Data excerpts
________________

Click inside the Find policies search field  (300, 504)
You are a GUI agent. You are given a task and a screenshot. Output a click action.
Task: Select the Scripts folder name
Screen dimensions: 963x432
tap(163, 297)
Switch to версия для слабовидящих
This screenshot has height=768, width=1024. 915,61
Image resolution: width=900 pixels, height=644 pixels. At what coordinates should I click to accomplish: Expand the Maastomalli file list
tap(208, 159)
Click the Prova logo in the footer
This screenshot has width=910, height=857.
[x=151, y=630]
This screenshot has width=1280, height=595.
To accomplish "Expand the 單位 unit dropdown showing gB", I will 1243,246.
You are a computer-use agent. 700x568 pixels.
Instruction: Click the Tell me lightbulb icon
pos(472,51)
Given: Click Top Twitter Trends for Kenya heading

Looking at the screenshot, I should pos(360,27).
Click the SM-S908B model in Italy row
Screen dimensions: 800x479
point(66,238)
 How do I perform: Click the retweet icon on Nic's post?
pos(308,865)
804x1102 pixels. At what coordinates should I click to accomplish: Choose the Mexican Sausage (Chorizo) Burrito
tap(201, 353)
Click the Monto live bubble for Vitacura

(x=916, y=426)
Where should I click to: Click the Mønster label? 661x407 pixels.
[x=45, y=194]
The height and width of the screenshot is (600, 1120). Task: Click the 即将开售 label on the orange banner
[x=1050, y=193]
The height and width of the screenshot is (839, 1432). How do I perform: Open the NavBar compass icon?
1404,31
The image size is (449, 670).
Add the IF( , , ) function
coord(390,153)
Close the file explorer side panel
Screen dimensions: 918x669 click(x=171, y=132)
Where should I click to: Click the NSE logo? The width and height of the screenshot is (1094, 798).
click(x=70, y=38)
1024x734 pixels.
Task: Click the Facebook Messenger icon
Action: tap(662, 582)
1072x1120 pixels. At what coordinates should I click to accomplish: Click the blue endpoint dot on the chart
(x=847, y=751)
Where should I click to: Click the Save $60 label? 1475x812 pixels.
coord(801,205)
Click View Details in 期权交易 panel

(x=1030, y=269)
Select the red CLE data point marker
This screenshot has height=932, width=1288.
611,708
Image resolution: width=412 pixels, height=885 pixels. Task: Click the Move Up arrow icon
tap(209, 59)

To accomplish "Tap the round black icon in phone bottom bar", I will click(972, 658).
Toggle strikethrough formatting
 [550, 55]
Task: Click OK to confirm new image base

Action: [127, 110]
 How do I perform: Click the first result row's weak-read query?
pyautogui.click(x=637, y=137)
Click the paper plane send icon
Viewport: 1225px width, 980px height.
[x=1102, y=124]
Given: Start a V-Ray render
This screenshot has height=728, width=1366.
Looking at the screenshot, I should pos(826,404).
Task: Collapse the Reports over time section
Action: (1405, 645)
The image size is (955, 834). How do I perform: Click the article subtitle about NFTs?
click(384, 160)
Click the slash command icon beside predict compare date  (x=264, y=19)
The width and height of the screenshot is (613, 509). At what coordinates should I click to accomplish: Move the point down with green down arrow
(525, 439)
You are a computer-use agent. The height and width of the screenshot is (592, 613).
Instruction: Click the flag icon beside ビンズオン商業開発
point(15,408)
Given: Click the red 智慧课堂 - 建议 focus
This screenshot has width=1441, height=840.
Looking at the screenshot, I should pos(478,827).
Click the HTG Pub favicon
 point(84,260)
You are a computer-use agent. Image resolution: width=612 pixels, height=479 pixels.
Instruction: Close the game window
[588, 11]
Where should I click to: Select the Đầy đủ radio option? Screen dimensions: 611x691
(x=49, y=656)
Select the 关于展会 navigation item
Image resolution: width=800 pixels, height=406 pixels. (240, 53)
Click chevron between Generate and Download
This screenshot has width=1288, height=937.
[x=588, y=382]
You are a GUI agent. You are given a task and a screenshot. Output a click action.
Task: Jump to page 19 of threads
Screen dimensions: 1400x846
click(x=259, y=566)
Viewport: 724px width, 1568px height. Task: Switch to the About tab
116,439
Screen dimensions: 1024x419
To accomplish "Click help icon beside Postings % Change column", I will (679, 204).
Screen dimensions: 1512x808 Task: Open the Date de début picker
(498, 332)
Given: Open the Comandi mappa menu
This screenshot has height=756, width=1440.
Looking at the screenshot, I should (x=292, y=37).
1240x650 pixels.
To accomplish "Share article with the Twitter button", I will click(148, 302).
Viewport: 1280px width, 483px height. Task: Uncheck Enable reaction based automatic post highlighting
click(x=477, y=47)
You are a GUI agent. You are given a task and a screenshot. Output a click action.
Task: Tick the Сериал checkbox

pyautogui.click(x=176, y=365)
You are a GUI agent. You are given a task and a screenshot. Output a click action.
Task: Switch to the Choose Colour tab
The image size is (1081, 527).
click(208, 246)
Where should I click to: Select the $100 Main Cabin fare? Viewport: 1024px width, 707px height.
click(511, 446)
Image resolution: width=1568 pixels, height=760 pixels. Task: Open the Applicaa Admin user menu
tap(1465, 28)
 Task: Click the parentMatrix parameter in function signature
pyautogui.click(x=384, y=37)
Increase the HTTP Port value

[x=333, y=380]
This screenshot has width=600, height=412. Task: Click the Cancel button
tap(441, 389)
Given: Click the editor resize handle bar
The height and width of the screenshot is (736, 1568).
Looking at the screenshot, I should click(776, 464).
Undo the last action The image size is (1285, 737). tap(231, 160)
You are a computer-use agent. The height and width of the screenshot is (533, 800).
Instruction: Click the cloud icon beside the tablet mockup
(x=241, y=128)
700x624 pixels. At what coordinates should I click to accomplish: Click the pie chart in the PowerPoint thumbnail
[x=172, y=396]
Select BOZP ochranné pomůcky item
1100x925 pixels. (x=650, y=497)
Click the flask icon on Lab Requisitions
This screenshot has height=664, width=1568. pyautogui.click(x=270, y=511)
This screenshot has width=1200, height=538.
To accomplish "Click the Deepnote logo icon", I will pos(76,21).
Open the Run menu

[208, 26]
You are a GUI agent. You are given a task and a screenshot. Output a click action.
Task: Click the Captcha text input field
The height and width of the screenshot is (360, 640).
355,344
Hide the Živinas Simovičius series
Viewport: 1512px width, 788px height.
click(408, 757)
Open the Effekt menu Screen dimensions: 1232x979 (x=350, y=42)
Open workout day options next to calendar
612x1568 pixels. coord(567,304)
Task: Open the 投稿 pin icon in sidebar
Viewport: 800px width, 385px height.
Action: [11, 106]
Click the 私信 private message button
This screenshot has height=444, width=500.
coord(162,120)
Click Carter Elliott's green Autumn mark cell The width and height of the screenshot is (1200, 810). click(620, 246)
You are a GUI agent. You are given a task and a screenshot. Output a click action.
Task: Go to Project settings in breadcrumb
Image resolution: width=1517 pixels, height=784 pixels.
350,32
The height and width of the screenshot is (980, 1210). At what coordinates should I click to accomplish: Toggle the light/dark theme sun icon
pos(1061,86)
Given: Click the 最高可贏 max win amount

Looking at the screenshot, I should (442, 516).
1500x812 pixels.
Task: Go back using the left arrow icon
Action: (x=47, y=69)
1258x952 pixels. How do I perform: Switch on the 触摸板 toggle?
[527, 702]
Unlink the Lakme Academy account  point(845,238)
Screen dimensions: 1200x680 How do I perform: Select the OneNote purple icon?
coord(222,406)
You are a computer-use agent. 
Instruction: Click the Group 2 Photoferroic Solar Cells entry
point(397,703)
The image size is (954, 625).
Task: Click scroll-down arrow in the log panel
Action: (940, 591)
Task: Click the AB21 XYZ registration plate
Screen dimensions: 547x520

________________

**Your instructions:**
What lines in the entries above hold "will"? Copy every one.

**Solution below:**
To accomplish "Expand the 單位 unit dropdown showing gB", I will 1243,246.
To accomplish "Tap the round black icon in phone bottom bar", I will click(972, 658).
To accomplish "Click help icon beside Postings % Change column", I will (679, 204).
To accomplish "Share article with the Twitter button", I will click(148, 302).
To accomplish "Click the Deepnote logo icon", I will pos(76,21).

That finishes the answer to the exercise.